The development people have their own tunnel-vision problem too, which is that while many would realize that introducing an infected component into an application during development is almost self-hacking in action, they don’t take steps to prevent it. A number of enterprises told me that their first reaction to the recent massive hack was to review their own development pipeline to ensure that malware couldn’t be introduced. Every one of them said that their initial review showed that it was easy for a developer to contaminate code, and “possible” for an outsider to access a repository.

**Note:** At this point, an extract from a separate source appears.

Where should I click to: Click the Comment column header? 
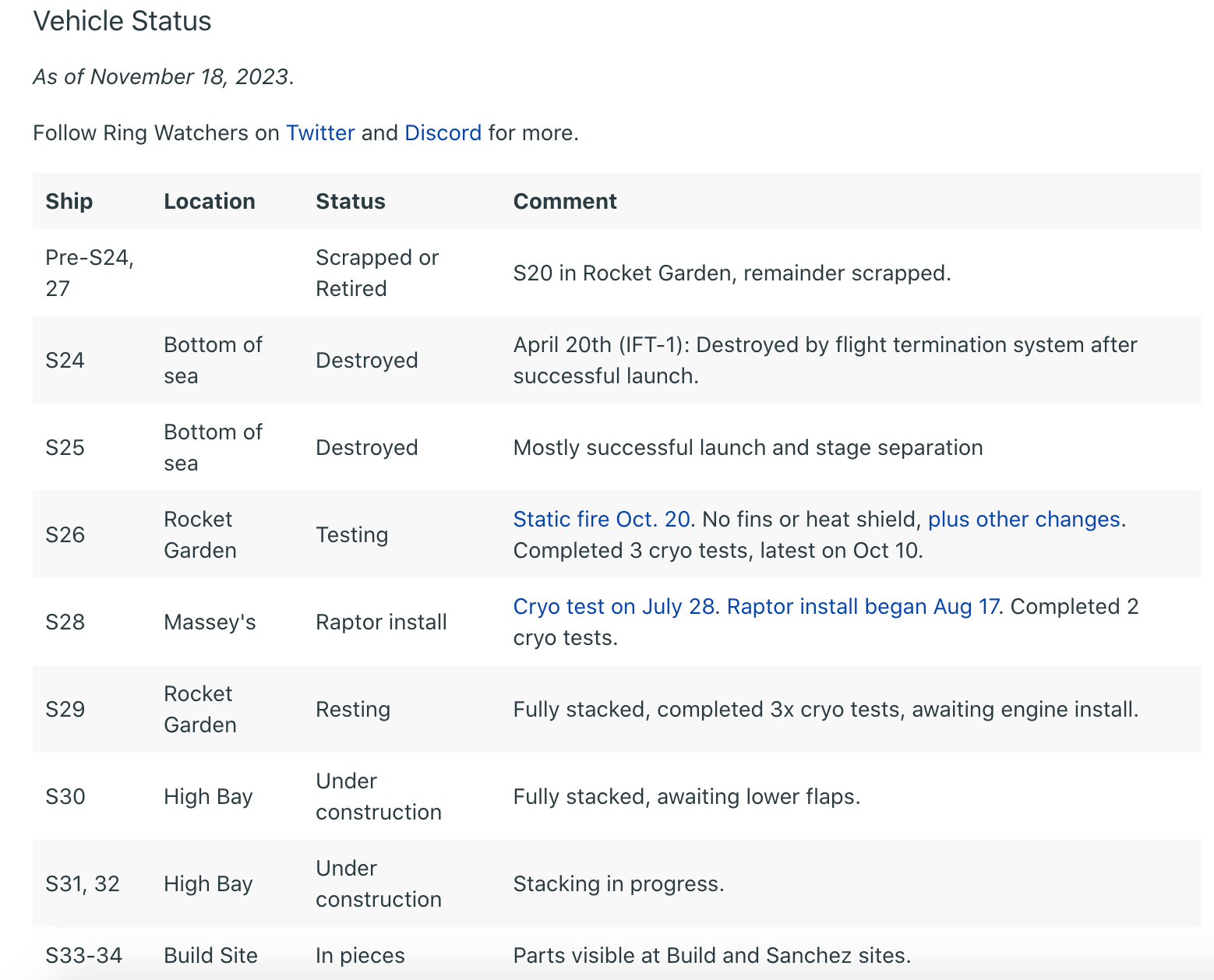pos(565,202)
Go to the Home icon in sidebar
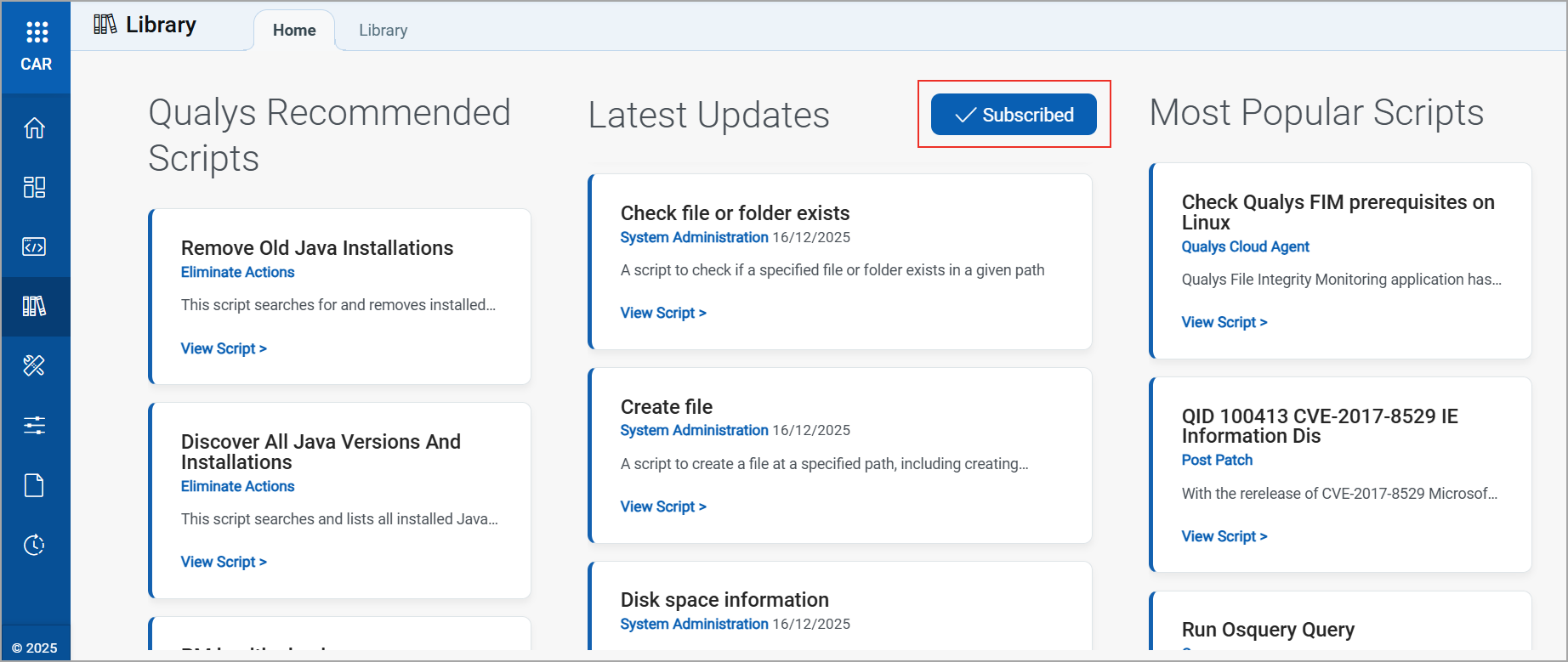Viewport: 1568px width, 662px height. click(x=35, y=127)
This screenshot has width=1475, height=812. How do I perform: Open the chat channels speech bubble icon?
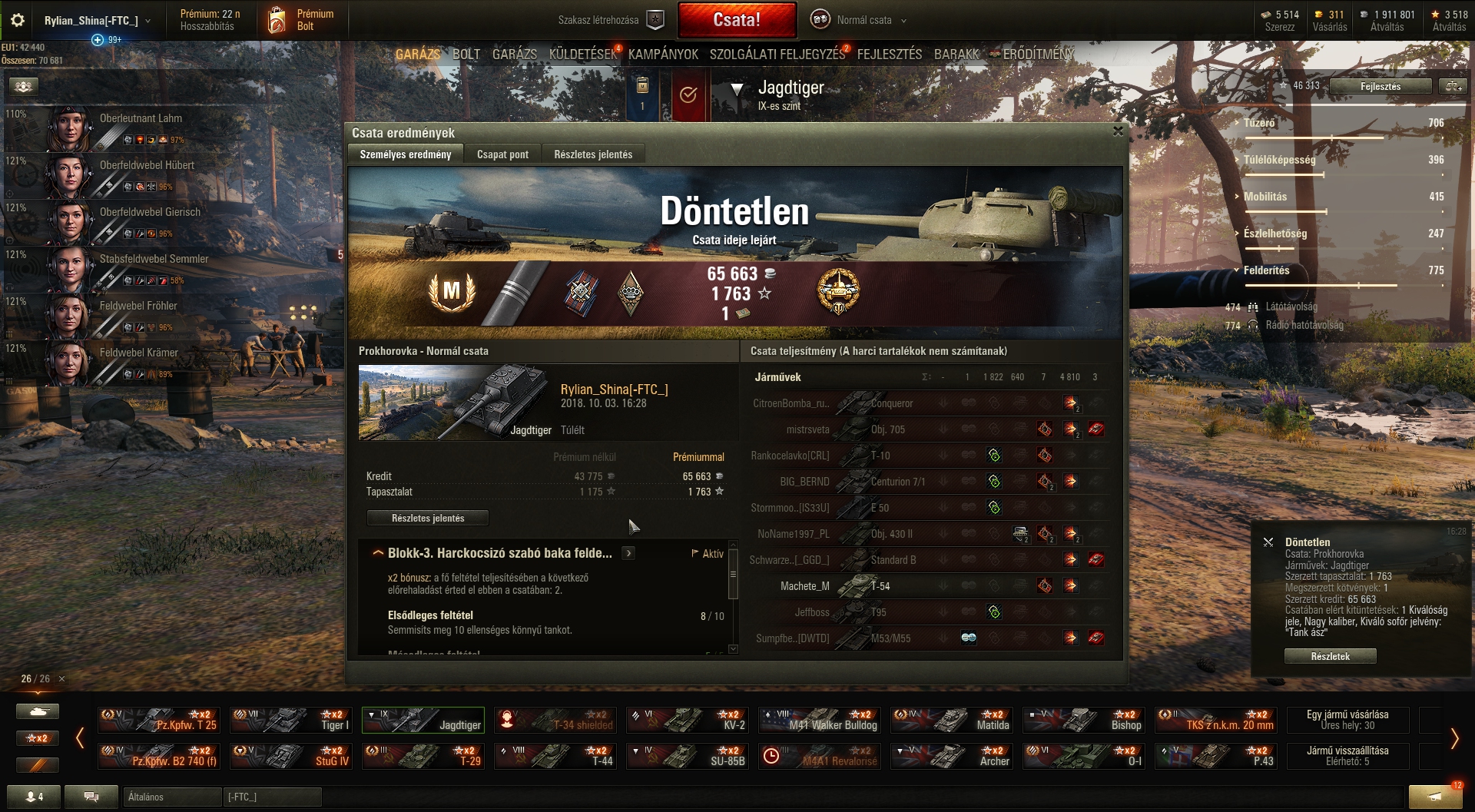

Do you want a comforting solution to all of this, a tool or practice that will make you feel safe again? It’s not here, nor in my view is it even possible. There is no one answer. Zero-trust security is a helpful step. API security and workflow authentication step by step would help too. Both will work until the next organized attempt to breach comes along…and then maybe they won’t. The only answer is to take every possible precaution to defend, and every possible action to audit against attempts to do something. Unusual access patterns, like failures to authenticate access, or unusual traffic patterns could be an indication of a breach in the making, and if recognized could prevent it from becoming a reality.
This is perhaps a legitimate place for AI to come in, if not “to the rescue” in an absolute sense, at least in the sense of mitigating risk to the point where you could play the odds with more confidence. Because, make no mistake, security is a game of improving the odds more than one of absolute solutions. Play smart, and you do better, but you can never relax.